SCHRIFTLICHE AUFGABE: Wie lässt sich der Text über den Güterverkehr auf der Schiene in drei Sätzen zusammenfassen?

Wenn es um den Güterverkehr geht, sieht es nicht viel besser aus. Laut Statistischem Bundesamt wurden 2018 84 Prozent aller Güter in Deutschland auf LKW transportiert, nur neun Prozent auf Zügen, der Rest auf Binnenschiffen.
Seit knapp 20 Jahren bedient die Deutsche Bahn nicht den regionalen Güterverkehr
Ganz besonders auf Distanzen unter 400 Kilometern, dem regionalen Güterverkehr, würden immer noch 80 Prozent der Güter von LKW transportiert, sagte Verkehrsexperte Heiner Monheim gegenüber unserer Redaktion. "Dabei sind das sehr lukrative Geschäfte, die der Bahn da entgehen, Produkte aus dem Versandhandel, darunter sind zum Beispiel Amazon-Bestellungen für Endverbraucher", so der emeritierte Professor für Verkehrsgeographie.
Diese Lücke im Schienennetz auf kürzeren Strecken reiche zurück in die frühen 2000er Jahre. Unter der Führung des damaligen DB-Chefs Hartmut Mehdorn wurden knapp die Hälfte aller 2.100 Güterbahnhöfe in Deutschland geschlossen. Zu viel Verlust machte die Bahn laut eigenen Angaben mit der Logistik-Tochter DB Cargo über die regionalen Punkte bei gleichzeitig zu viel Aufwand und Kosten für Kunden mit wenig Transportvolumen.
Stattdessen habe die Bahn in Sachen Güterverkehr laut Monheim lieber auf große Geschäfte im internationalen Transport gesetzt mit Zügen zwischen zwei und drei Kilometern Länge. Dabei habe man sich von Kanada, Russland oder Australien inspirieren lassen, Länder, die flächenmäßig deutlich größer sind als Deutschland.
Nachbarland Schweiz ist weltweites Vorbild für Schienenverkehr - sowohl für Personen als auch Güter
Aber für ein gutes Vorbild hätte die DB gar nicht so weit schauen müssen. Laut Verkehrsexperte Monheim reiche in puncto Personenverkehr über die Schiene vielleicht noch Japan an die Schweiz heran. Beide Länder hätten ein sehr gut ausgebautes dezentrales Netz.
Im Güterverkehr sei die Schweiz aber weltweit führend auf der Schiene. "Das liegt daran, dass in der Schweiz in allen Regionen ins Netz investiert wird und man sich nicht nur auf Großprojekte konzentriert, wie das die Deutsche Bahn gerne macht." Und da ist da wie sooft das Geld, in der Schweiz werde laut Monheim dreimal so viel pro Einwohner in das Bahnnetz investiert wie in Deutschland.
Außerdem würden Züge in der Schweiz auch Personen und Güter gleichzeitig transportieren. Einen solchen gemischten Schienenverkehr gebe es in Deutschland dagegen nicht mehr, könne aber für regionale Träger, die sich auf öffentliche Ausschreibungen im Personenverkehr bewerben, durchaus attraktiv sein.

VORLIEGENDE DATEN:
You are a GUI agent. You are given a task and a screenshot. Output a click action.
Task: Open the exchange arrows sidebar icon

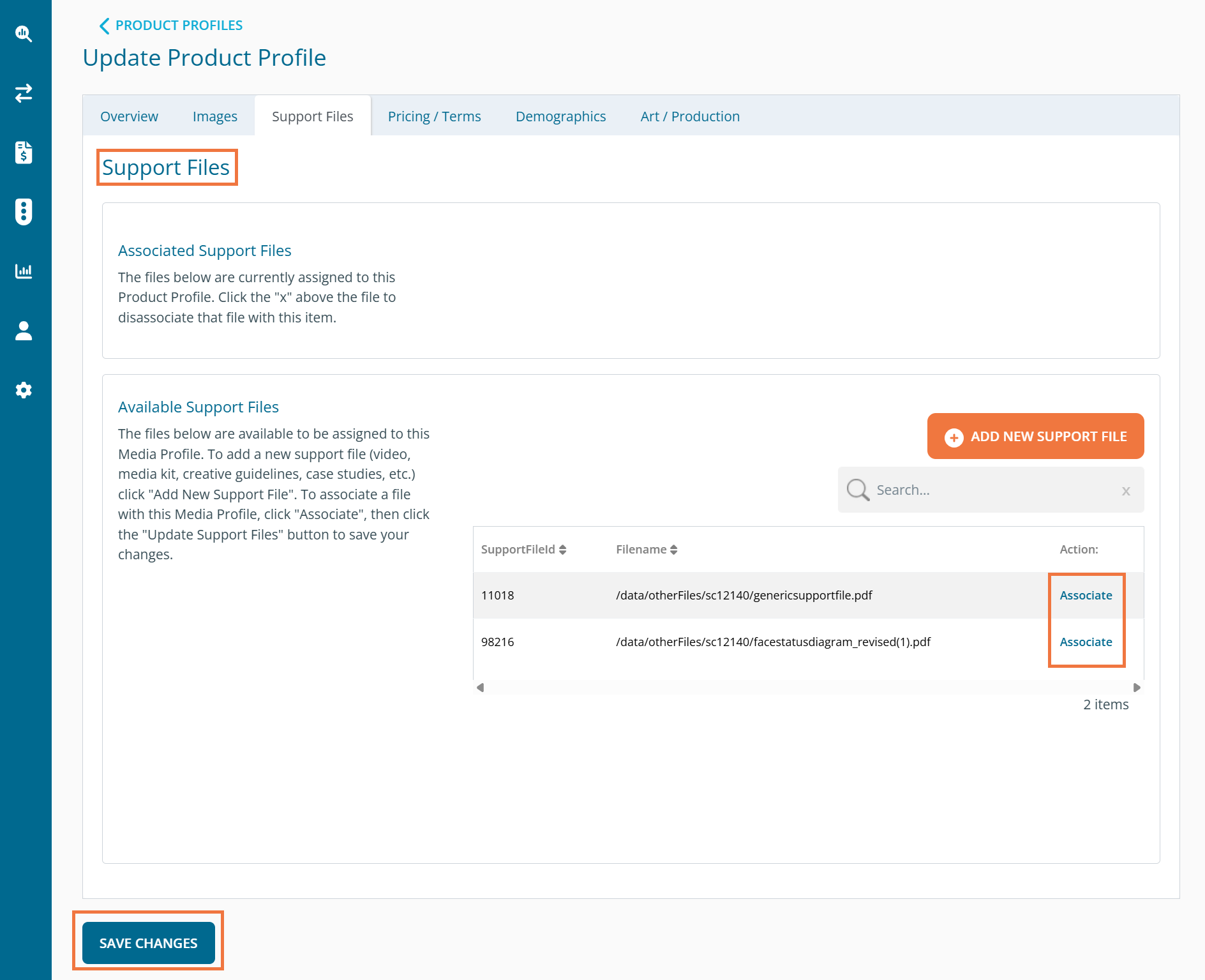tap(24, 93)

ERGEBNIS UNTEN: 2018 wurden in Deutschland 84 Prozent aller Güter per LKW transportiert und nur neun Prozent per Zug. Die Lücke im regionalen Güterverkehr reicht in die frühen 2000er Jahre zurück, als unter DB-Chef Hartmut Mehdorn knapp die Hälfte der 2.100 Güterbahnhöfe geschlossen wurde und die Bahn laut Verkehrsexperte Heiner Monheim lieber auf große internationale Transporte setzte. Als Vorbild nennt Monheim die Schweiz, die im Schienengüterverkehr weltweit führend ist, weil sie in allen Regionen ins Netz investiert, pro Einwohner dreimal so viel ausgibt wie Deutschland und in ihren Zügen Personen und Güter gleichzeitig befördert.